Business and human rights
Given that the majority of the Internet is owned, operated, and managed by the private sector, how can businesses practice robust human rights due diligence, and how can civil society engage with businesses to build and strengthen these processes? Senior Digital Program Officer Ephraim Kenyanito will facilitate a workshop that unveils major findings of ARTICLE 19’s three-year project with the Danish Institute for Human Rights (DIHR) on strengthening due diligence among Internet registries and registrars. ARTICLE 19 MENA’s Afsaneh Rigot will present work on using research-based human rights documentation and corporate responsibility frameworks to address technology design processes, drawing from ARTICLEE 19’s ongoing project to investigate how governments in the MENA region use dating apps to monitor, entrap, threaten and prosecute LGBTQ communities and working directly with dating app companies to improve protections for users.
Also this week, Mahsa Alimardani will take a broader view of businesses and the global political economy as part of a panel exploring how trade restrictions impede free and open access to global internet services, how these restrictions adversely impact users, and strategies to mitigate these impacts.

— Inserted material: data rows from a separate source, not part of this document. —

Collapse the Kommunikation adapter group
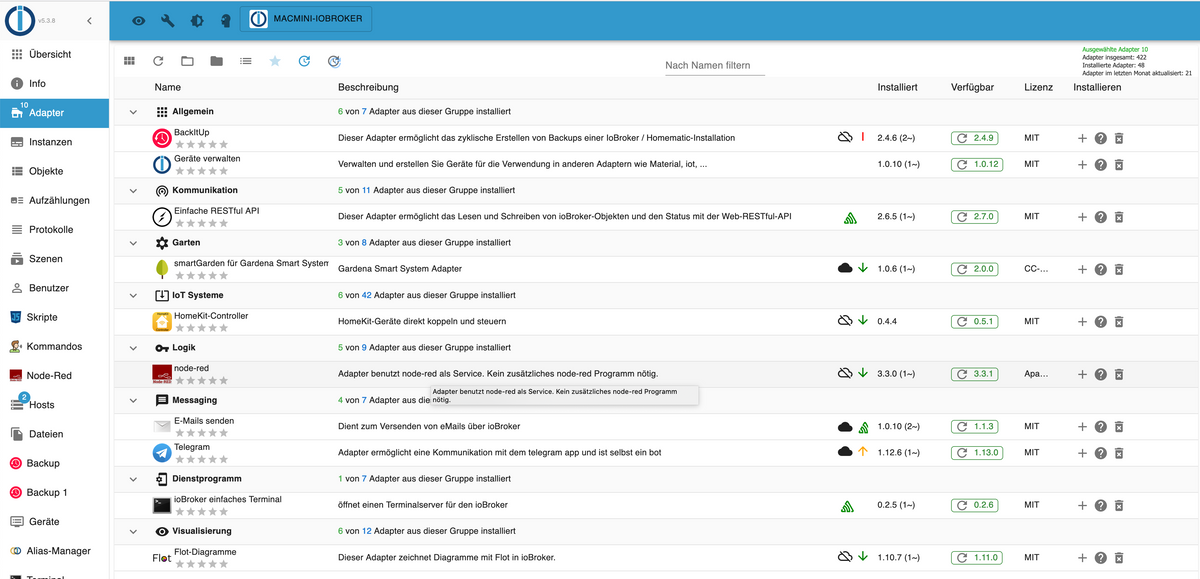This screenshot has height=579, width=1200. pyautogui.click(x=134, y=190)
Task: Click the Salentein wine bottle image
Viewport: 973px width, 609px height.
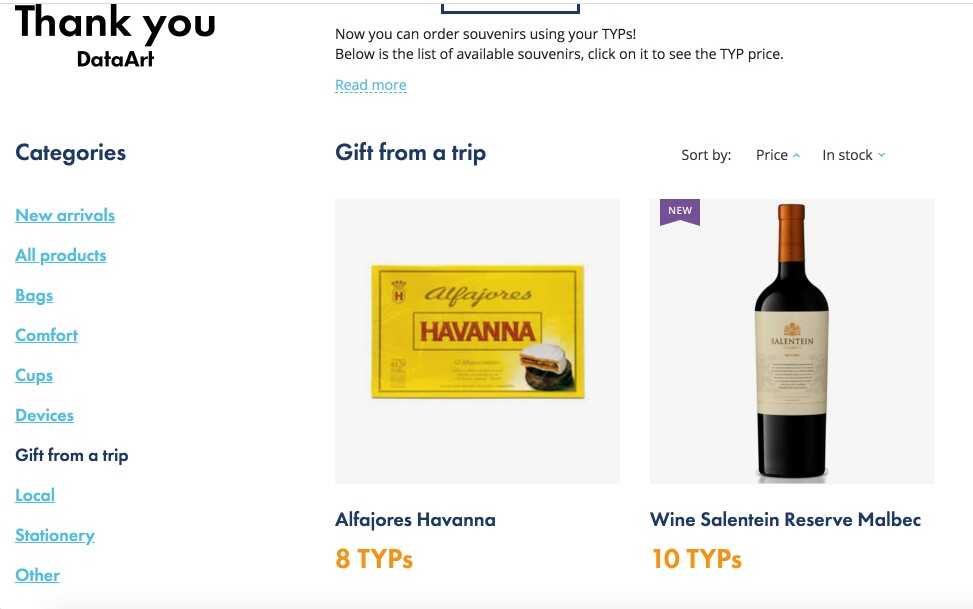Action: [x=792, y=341]
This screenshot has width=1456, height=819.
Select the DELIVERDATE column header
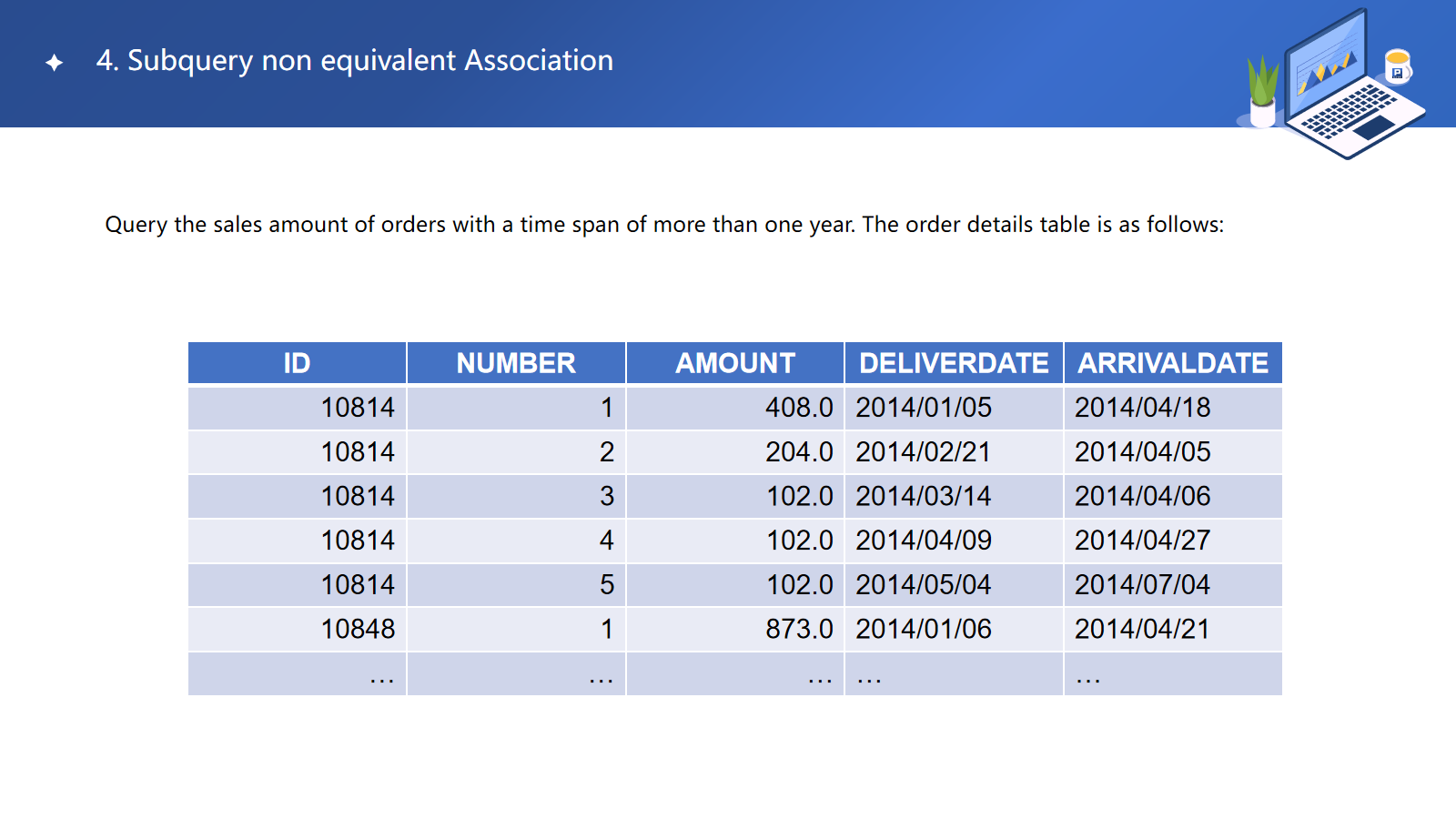point(954,363)
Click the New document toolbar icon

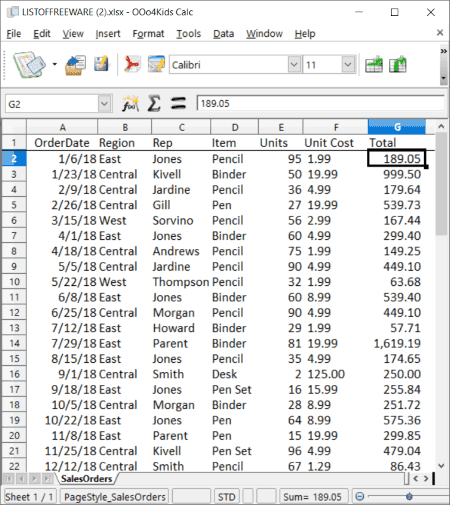[x=29, y=64]
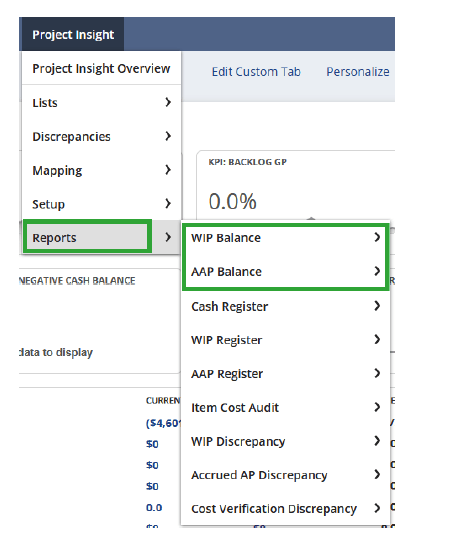Click the WIP Register chevron icon
Image resolution: width=471 pixels, height=535 pixels.
(x=377, y=339)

Community building and organising
RightsCon is an important space for discussions about the state of civil society and the digital rights movement. Sandy Ordonez, Director of Team CommUNITY at ARTICLE 19, will lead a discussion on the particular fundraising challenges faced by the digital rights community in 2020 — including the serious threats to the Open Technology Fund by the Trump administration — by sharing stories, strategies, and lessons learned.
In addition, ARTICLE 19 will look at regional and national civil society movements. ARTICLE 19 Asia Digital Program Manager Michael Caster will convene a panel to discuss the particular regional context of online freedom of expression in South and Southeast Asia and how local and regional civil society can build solidarities and coalitions to collectively circumvent shared challenges. There will also be ample discussion about the threats to journalists and activists in Mexico, in light of the recent attack by President Lopez Obrador on ARTICLE 19’s Central America regional office. RightsCon will host an emergency session convening Mexican civil society, which will include ARTICULO 19’s Martha Tudon and Vladimir Cortes will organise an interactive, multi-stakeholder dialogue on concerns and best practices regarding local governments’ role in the protection and promotion of digital rights in Mexico.
The extensive RightsCon discussions, debates and investigations will give leading experts in free expression and digital rights communities the opportunity to assess what impact innovations, as well as long-held habits and assumptions, have on our rights, and how they will help shape them in the future.